Previous census questions asked whether households had internet access.

So how would they be capturing the technophobes of Australia? A lady that lives near my parents doesn’t have a computer, and has no desire to own one. She may even have stopped working prior to being forced to use one (I’m not sure on this though). i.e. How are they knowing that a form needs to be mailed to your house?

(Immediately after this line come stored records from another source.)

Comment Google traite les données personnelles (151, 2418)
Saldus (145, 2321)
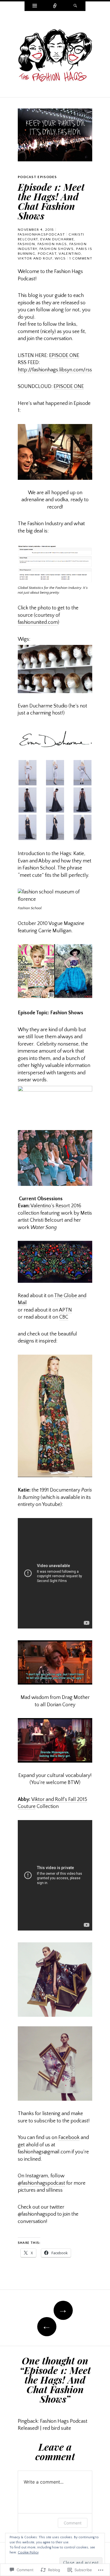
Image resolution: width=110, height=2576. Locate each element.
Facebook (69, 2137)
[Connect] (55, 6)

#2, A number of monthly and quarterly surveys already have an online option. Monthly population surveys being one of them.

HiddenDragon11:33 am 19 Dec 13

And if they’re serious about doing away with “messy business”, saving public funds and getting more representative survey results, they will extend this to their intrusive household surveys.

Wow what a breathless article about what is essentially:

Old System: Census collector left secure access code and form at your house. Came back to collect the form if you didn’t do it on-line.

New System: Secure access code is mailed to your house. Form mailed to you if required. Census collector follows up if you don’t do it on-line or mail form back.

Result: Most census collectors replaced by Australia Post.